On April 24, 1891, a group of women gathered at the Alamo and threw blossoms at one another, launching an annual tradition that was then called the Battle of Flowers Parade and today is known as Fiesta San Antonio, an eleven-day series of events held every April and attended by millions.
Though Fiesta is famed throughout Texas (and perhaps beyond) for its parades, concerts, and block parties, one of its most lively events is known to few outside the city limits: Cornyation, a satire of the festival’s Coronation of the Queen of the Order of the Alamo. Begun in 1951, Cornyation lampooned the local social elites who ran Fiesta and cast itself as an event for the city’s “little people.” As Trinity University sociology and anthropology professor Amy L. Stone makes clear in her new book, Cornyation: San Antonio’s Outrageous Fiesta Tradition (Trinity University Press, April 11), to a large extent this meant giving gay people and cross-dressers a once-a-year chance to be themselves in public.
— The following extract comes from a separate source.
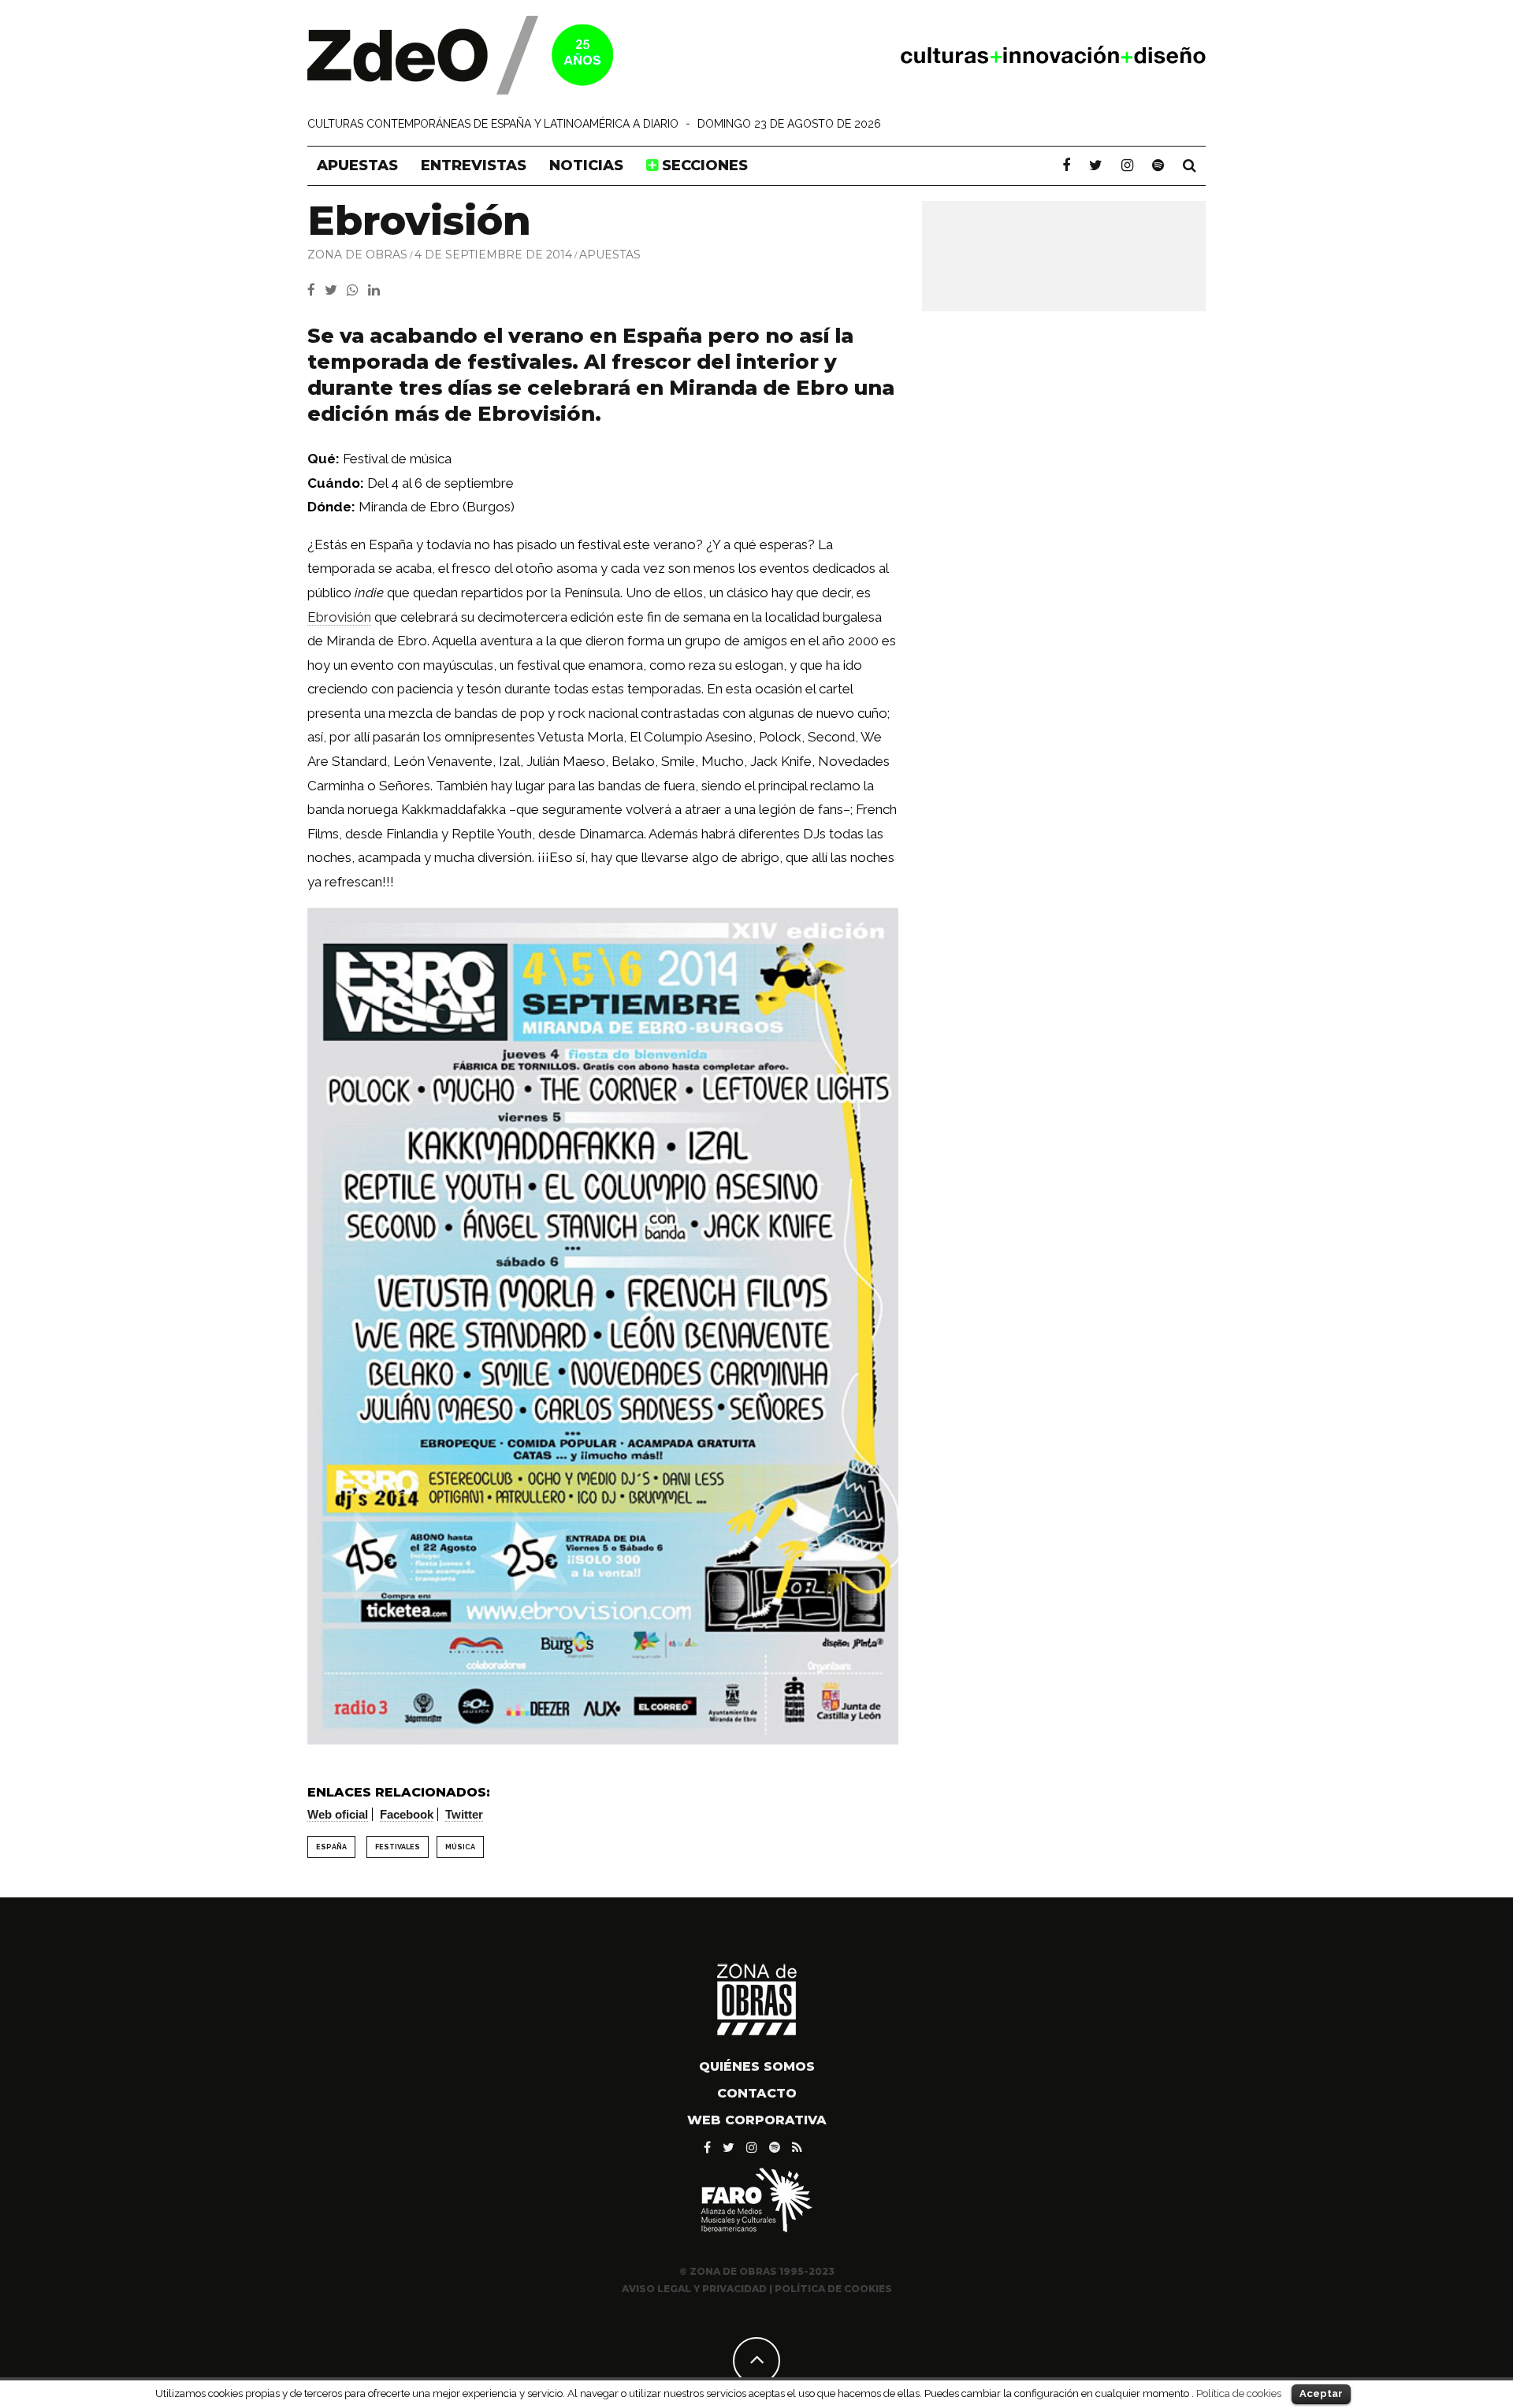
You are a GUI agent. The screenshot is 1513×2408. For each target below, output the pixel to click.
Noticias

In the years that followed, this modest, grassroots affair evolved into a three-day spectacle featuring such characters as the Pointless Sisters, the Vice-Empress of Garlic (who wore “an odiferous necklace of garlic weighing five pounds”), and the Duchess of Herman’s Happiness. After going into hibernation in the mid-sixties, Cornyation reemerged in the eighties as the AIDS crisis made its message of acceptance more urgent than ever.
This year’s Fiesta will take place April 20–30; Cornyation will run from April 25–27.